Tuesday, 13 October 2009

Dialogue 17


1                 Poor me, I am the victim and I am in great pain. Stop torturing me.

2                 I can’t. I’m not doing it deliberately. Honestly. I can’t think why anyone would want to put anybody else through such distress. It is not me.

3                 But there’s only two of us here.

4                 That’s all very well but I’m telling you I’m not the torturer. Or at least if I am, I’m not aware of it and if I’m not aware of it I can’t stop it.

5                 And if you were aware of it, could you stop it?

6                 Probably not. There is something about pain that seems inevitable.

7                 Oh come on

8                 One pain hides another

9                 I don’t agree

10             And in this instance the ultimate pain that we are trying to hide from ourselves through self-destructive behaviour is just the pain of dying, the pain of knowing that soon you won’t be here – yes, for everyone, it’s that word “soon” that freaks them out.

11             Oh.
Anyway, I want to win. I want to achieve behaviour within my psychic biological unit that is the least self-destructive, the least pain-inflicting possible. I want to stop smoking.

12             Oh well, that's not my area.

13             What do you mean it’s not your area? Whose area is it then? Surely we have agreed you and me all these years we’ve been working together, I thought we had arrived at a kind of tacit agreement that we were equally responsible?

14             I remember talking about equality and thinking about democracy but I don’t suppose I ever really envisaged that what we were talking about would, could actually apply to little ol' us.

15             I don’t see why not.

16             Because no matter how you look at it or which way you stand, you are the active voice and I am the passive one. That’s why we get on so well together. We are not in competition for a slot. You have the active slot, you start the ball rolling, open the conversation and I am the passive one, delighted to be asked to tag along but not really all that – IMPORTANT. I don’t feel important. I don’t feel as if my word counts for anything in our dialogues, I’m just there to show you to advantage.

17             I’m sorry. I don’t intend to make you feel that way. I’m sorry if I have so much self-worth inside me that I fail to realise when other voices don’t feel so justified in their existence. I am the standpoint of a soul for a soul, each human soul has the same intrinsic worth at birth and I am one of them so am a human soul and I was born so I have the same worth as everyone else on the planet, as anyone else on the planet.

18             And I don’t have any of that. I am not adamant about being here. I don’t know why I’m here or who I am but I know that I can slip out of existence in the blink of an eye – you might forget to invoke me one day and I would have no more voice, I would fall into silence and anyway sometimes I think that’s all I want, silence, to get back to the silence, you started this dialogue for you, not for me, and to begin with I thought I was getting something out of it but it isn’t going anywhere, it is going nowhere, round in circles, with you standing so bloody straight and tall on quicksand and me lying down really, not even got the spine to stand up, I’m a low life, an insect, I scavenge and take what's left...

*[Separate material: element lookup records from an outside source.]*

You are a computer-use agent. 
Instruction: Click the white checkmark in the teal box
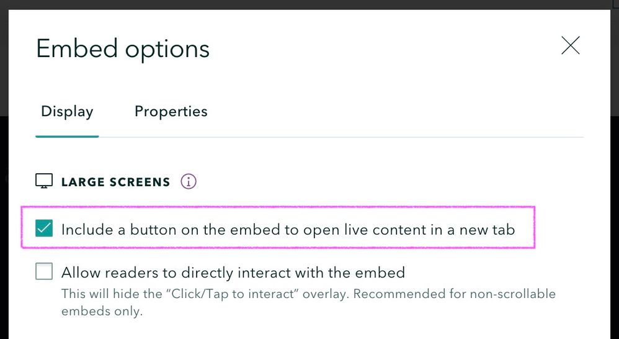[x=44, y=229]
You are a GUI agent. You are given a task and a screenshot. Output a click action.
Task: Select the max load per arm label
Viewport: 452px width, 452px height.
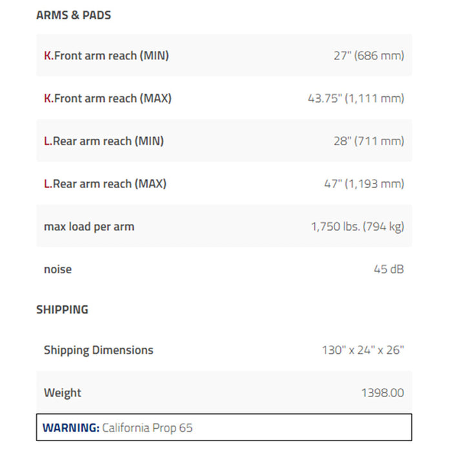(89, 227)
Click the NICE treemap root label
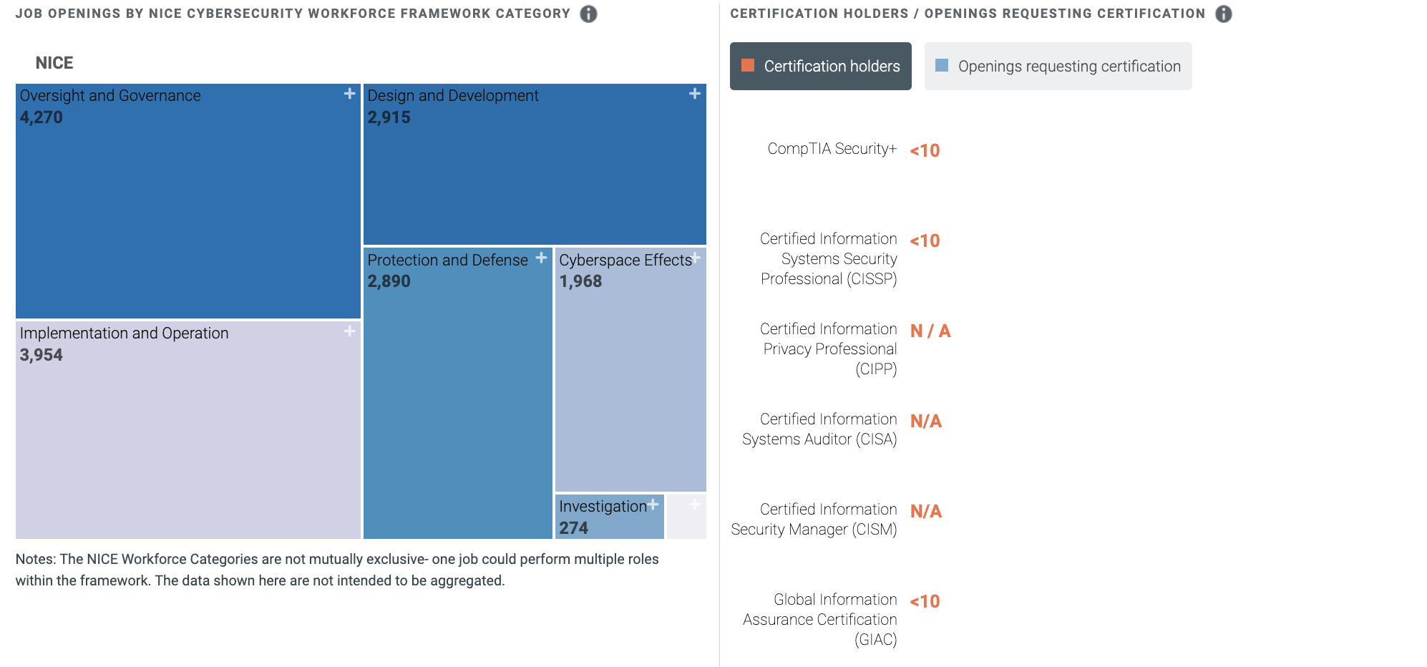1427x667 pixels. (x=54, y=63)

19             We’ve been through all this – it is in your ultimate interest that “we” – that is “I” – go on existing. Ok so you may not be responsible for our bad behaviour, you may not have the power to turn it on and off or affect it in any way, but you most definitely are involved.

20             That doesn’t really get us anywhere either. We are just chin-wagging here, going through the motions of communication but it’s all just idle chit-chat and it is not helping us to stop self-destructive behaviour and act out of enlightened self-interest.

21             Maybe our hope is that by just talking, putting it down in words, the one who knows and the one who can are actually listening and will help us – silently, mysteriously, in an invisible, intangible way – help us. Do it for us.

22             Ask and ye shall receive.

23             Yes, something like that.

24             Ok, I’ll go along with that. I'll join my voice to yours and say for Christ’s sake could someone – anyone – help us to stop smoking.

25             Now you’re talking.

26             Yes but is anybody listening?

27             That’s our bet. Pascal’s wager. Act as if. It certainly can’t do us any harm.

28             But it might not do us any good either…


Written 23rd March 2008. Stopped smoking on April 14th 2008. Still stopped, October 2009.
Started again spring 2010. Still wanting to stop December 2010.